◆ **Parts of the exercise**
1: Return the passage from the book's acknowledgments that begins at the words "Acknowledgments" and ends after the words "this book possible.".
2: Translate into Spanish the following sentence from the book's acknowledgments: "This book would not have been possible without the support, advice, and assistance of many people."
3: Extend the book's acknowledgments with further text that picks up after their final sentence.

*** Supplied text

Acknowledgments

Although I sat at my computer alone, this book was not a solo-act. This book would not have been possible without the support, advice, and assistance of many people. Writing about sex is easy compared to adequately expressing my gratitude to the people who helped make this book possible.

The people who deserve the utmost gratitude are the ones that need to remain nameless: the women who allowed me to use their stories in this book. Thank you for allowing me to use the intimate details of your lives to help change the lives of others.

Special thanks go to Ali Balzer, my research assistant. Your incredible attention to detail assured the accuracy of every study and statistic cited. In addition, our time working together was a pleasure!

Thanks go to my agent, Jack Scovil. You made the publication of this book possible through your enthusiasm and perseverance. Similar gratitude goes to my editors at Adams Media, Paula Munier and Wendy Simard. Your enthusiasm for the topic and your keen vision both made this book possible and improved its appeal and quality.

******
*** Dataset extract

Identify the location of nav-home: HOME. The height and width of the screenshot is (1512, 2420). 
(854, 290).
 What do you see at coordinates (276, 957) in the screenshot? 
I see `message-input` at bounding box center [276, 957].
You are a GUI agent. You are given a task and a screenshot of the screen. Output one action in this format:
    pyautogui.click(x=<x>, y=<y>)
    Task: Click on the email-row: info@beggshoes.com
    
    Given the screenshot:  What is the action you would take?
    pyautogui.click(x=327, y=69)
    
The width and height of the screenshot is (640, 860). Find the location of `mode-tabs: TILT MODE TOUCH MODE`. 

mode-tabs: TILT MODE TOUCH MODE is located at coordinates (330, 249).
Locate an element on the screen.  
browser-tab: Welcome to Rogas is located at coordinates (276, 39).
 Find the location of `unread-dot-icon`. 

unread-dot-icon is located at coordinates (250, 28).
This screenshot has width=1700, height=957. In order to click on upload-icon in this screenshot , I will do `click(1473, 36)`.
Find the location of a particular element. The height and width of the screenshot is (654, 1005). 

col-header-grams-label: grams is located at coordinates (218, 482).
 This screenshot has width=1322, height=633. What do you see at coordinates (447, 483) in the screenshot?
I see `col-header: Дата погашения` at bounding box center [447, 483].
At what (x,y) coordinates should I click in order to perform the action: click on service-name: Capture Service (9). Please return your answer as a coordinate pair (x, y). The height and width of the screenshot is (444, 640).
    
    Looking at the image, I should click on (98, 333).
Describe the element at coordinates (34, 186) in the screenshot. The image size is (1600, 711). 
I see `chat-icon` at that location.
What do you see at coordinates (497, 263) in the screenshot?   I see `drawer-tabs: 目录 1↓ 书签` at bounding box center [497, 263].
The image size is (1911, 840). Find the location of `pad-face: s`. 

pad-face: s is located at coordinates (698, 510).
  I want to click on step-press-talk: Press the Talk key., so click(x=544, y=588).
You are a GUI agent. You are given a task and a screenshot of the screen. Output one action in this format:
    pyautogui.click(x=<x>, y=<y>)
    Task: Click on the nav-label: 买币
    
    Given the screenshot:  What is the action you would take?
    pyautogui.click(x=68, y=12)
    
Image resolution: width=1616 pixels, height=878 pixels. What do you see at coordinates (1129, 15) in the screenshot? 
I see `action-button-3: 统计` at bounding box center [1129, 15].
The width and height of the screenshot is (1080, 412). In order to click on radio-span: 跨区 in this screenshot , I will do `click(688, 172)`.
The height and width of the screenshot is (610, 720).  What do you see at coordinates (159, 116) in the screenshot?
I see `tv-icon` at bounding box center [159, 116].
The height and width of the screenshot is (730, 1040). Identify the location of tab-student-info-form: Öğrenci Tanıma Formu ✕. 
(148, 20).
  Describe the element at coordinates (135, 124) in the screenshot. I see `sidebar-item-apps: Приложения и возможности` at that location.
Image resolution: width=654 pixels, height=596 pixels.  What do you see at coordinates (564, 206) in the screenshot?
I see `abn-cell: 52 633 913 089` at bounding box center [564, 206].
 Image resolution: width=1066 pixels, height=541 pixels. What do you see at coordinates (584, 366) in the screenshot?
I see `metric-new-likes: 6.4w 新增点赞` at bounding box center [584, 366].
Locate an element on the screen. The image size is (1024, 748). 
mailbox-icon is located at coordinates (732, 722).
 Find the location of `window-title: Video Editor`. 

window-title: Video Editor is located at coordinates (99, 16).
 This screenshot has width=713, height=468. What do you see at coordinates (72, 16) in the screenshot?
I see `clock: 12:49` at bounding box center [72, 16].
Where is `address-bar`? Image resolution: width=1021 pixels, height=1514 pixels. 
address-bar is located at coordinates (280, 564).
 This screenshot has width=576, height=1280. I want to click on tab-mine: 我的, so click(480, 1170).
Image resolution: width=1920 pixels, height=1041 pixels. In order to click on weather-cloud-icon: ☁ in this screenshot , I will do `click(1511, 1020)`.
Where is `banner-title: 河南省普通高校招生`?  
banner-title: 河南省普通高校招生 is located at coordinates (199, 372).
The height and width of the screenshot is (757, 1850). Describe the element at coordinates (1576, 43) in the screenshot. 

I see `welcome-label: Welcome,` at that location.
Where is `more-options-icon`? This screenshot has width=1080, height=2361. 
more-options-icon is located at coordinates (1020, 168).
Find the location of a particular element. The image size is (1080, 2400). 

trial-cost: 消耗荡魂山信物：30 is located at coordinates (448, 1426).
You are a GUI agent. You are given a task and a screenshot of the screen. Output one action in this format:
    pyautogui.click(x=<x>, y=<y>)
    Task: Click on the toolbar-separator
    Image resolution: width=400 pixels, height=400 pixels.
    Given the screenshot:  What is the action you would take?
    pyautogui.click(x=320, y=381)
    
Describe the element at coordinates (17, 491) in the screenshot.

******

◆ **Task answers**
1:
Acknowledgments

Although I sat at my computer alone, this book was not a solo-act. This book would not have been possible without the support, advice, and assistance of many people. Writing about sex is easy compared to adequately expressing my gratitude to the people who helped make this book possible.

2: Este libro no habría sido posible sin el apoyo, los consejos y la ayuda de muchas personas.

3:
This book began many years before I had an agent or an editor. Almost ten years ago, Mary Kay Blakely agreed to help me learn how to adapt my academic writing to the popular press and in the process edited a personal essay about my experience with low sex drive. This essay became the foundation for this book. Mary Kay also gave graciously of her time to help me make a videotape when Adams Media was considering signing me on as an author. Thank you, Mary Kay, for helping me at these two critical junctures of when I wanted to learn to write differently and when I wanted to publish this book.

Two other author-friends deserve much gratitude. Thanks go to Mike Stadler for teaching me about what goes into a book proposal and supporting my initial efforts at writing one. Everlasting appreciation goes to Steve Weinberg, who provided tangible and emotional support every step of the way. Steve, you showed me the kindness of a stranger by taking me under your wing in my book writing endeavor and became a cherished friend in the process.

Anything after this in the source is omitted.